Euro backed into a corner...


We see plenty of evidence that the ECB is simply not ready to ascend to a leadership position in the global economy. Trichet (and the ECB institutional structure) is completely reactionary in an economic environment that demands far more decisiveness than EU political will can generate, and is likely beyond the skill-set of career technocrats.

It should not be long until the joint populace of the EU demands that the ECB removes its head from the sand and follows the rest of the G20. My thesis of the "great rate compression" continues unabated.

And it is obvious which country is ahead of the cycle.

http://www.bloomberg.com/apps/news?pid=20601068&sid=akDysWZ8y4aM&refer=homeJan. 8 (Bloomberg) -- European confidence in the economic outlook fell to the lowest on record and unemployment rose to a two-year high, adding to pressure on the European Central Bank for more interest-rate cuts.

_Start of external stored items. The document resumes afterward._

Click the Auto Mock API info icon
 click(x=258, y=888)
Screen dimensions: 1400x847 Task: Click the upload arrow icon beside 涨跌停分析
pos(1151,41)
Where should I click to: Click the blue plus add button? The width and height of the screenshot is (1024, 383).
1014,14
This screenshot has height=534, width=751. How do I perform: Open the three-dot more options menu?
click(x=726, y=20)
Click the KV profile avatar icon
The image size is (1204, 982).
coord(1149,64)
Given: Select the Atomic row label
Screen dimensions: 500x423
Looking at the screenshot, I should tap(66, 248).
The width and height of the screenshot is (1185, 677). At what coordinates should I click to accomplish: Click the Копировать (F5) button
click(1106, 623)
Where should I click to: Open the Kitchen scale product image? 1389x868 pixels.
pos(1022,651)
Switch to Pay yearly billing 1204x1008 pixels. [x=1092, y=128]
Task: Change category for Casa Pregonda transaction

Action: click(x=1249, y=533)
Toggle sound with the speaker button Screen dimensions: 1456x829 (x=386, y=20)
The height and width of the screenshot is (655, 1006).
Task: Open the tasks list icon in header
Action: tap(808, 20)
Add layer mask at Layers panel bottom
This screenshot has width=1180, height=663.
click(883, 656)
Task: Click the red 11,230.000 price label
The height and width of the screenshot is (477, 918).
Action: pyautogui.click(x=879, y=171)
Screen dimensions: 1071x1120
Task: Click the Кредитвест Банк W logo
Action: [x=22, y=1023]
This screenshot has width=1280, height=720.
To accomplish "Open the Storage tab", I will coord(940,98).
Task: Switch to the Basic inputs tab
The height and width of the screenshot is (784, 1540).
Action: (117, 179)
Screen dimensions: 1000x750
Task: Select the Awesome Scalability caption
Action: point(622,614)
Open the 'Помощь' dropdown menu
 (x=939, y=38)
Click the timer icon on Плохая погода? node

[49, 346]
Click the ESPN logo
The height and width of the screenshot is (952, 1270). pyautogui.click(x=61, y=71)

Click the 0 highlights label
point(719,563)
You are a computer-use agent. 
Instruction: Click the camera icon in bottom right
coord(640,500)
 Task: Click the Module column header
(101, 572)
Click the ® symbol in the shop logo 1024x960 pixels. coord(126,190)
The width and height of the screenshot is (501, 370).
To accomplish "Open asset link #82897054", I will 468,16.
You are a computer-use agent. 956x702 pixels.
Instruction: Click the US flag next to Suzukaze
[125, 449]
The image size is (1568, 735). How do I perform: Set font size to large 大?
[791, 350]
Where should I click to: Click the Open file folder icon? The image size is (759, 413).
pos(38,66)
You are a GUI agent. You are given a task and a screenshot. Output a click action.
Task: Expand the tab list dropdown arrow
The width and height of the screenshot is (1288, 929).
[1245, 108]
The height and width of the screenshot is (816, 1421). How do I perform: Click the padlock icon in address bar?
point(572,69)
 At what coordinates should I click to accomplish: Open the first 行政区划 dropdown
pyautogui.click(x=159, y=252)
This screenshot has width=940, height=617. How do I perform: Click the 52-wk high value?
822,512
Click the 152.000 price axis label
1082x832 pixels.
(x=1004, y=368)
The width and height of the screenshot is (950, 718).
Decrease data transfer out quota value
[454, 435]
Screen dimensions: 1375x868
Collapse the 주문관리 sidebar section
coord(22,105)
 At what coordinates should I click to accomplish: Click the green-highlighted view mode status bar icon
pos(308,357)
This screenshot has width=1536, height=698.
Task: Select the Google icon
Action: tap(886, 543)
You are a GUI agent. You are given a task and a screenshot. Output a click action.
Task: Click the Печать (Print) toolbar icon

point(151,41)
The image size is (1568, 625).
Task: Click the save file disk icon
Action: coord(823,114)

An index of executive and consumer sentiment dropped to 67.1 in December from 74.9 in the prior month, the European Commission in Brussels said today. That is the lowest since the index started in 1985. Separate data showed euro-area unemployment rose to 7.8 percent in November from 7.7 percent a month earlier.

European companies are cutting jobs and reducing investment in order to weather the first recession in the euro region’s 10- year history. A combined rate cut of 1.75 percentage points since early October and billions of euros in stimulus measures have failed to reverse the slide in confidence and data today confirmed the economy contracted for two straight quarters last year.

“It’s a real shocker,” said Martin van Vliet, senior economist at ING Bank in Amsterdam. “Today’s worse-than-expected data make an even more compelling case for the ECB to cut rates significantly further from here.”